Late twenty-somethings and early thirty-somethings belong to an odd in-between generation when it comes to trust of the public. We have parents who reminisce about the days when you could leave your house unlocked, your car keys on the driver’s seat of whatever was parked in your driveway and everyone knew everyone on the same street. However, these are the same parents who taught you about ‘stranger danger’ and never, ever to talk to people you don’t know, no matter how cute their puppy. (Although, much of this advice applied when I was a child.) It certainly is true that things have changed a great deal, and continue to change, when it comes to trusting people you encounter. There are reasons for this, of course, and the reminders about suspicious activity from train station posters, and radio ads about numbers you can text to report issues, have a very real purpose.
However, in these everyday situations, where you are thrust together with a stranger, how are you to react? Personally I would never leave my belongings with some lady on a bench in the dark, but there are times when the kindness of strangers must be relied upon. We also have to meet strangers every day if we ever want to have friends, date, or make career connections. There are whole events dedicated to ‘networking’ … just a fancy way to say ‘meeting strangers with similar interests or valuable experiences to share.’ As the world grows more global, our need to interact with strangers will increase, while our view that it is safe to do so apparently decreases. What a strange paradox.

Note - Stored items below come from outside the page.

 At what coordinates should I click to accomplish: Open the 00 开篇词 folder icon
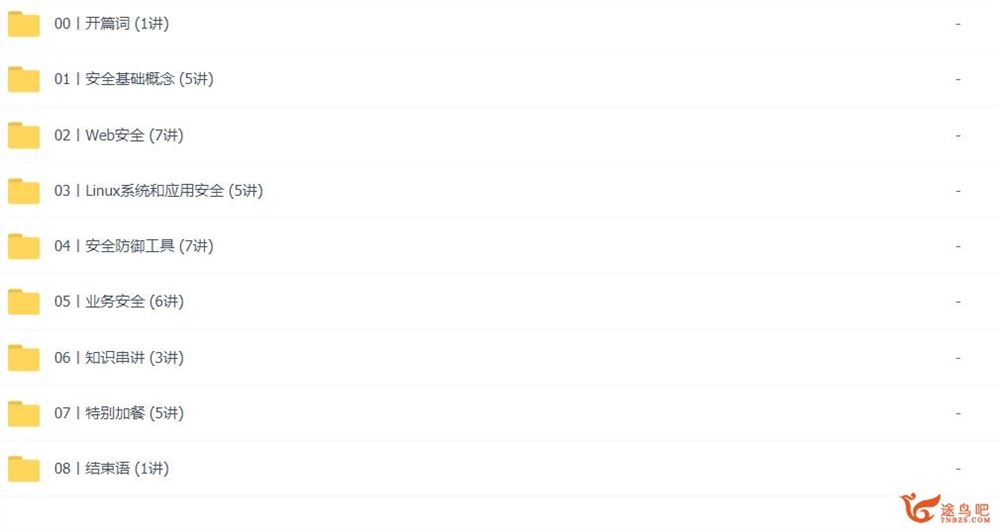tap(24, 24)
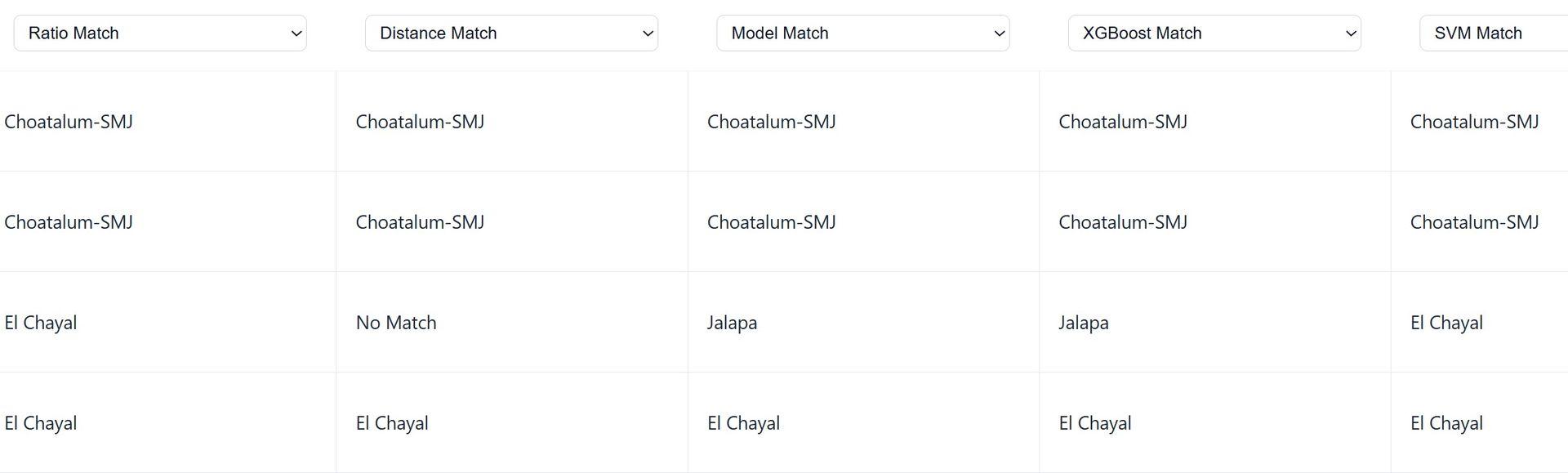Click last-row El Chayal under Ratio Match

tap(41, 423)
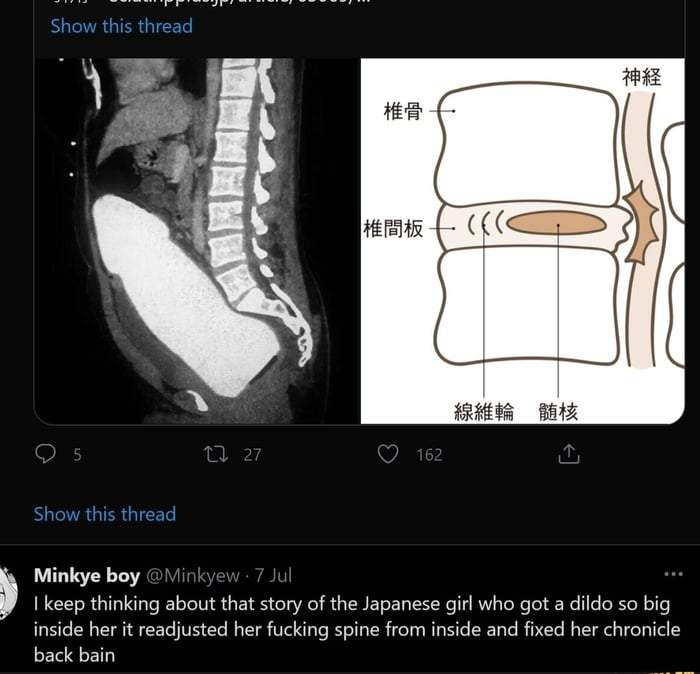Click the retweet count showing 27
Viewport: 700px width, 674px height.
coord(252,455)
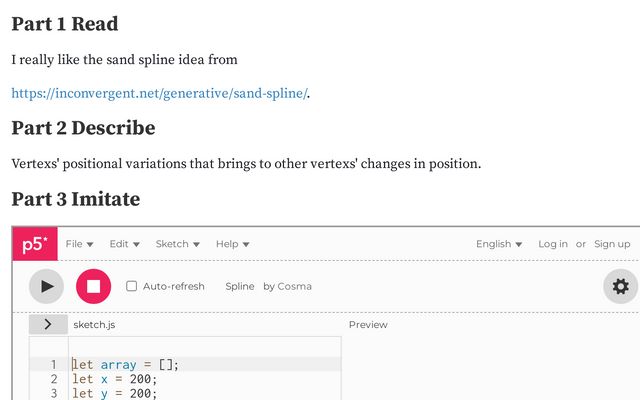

When the fashionable stranger returned from her trek to the bank we boarded the train together, chatting in the last car. We discovered that we grew up in the same area, we were in the same field of work, and she had attended the same school as my sister. She seemed relieved to learn this information, even though the opportunity to abscond with her belongings was long since passed. Standing at the exit with her cumbersome bags, as the train pulled into her stop, she waved goodbye in a friendly way and that was it.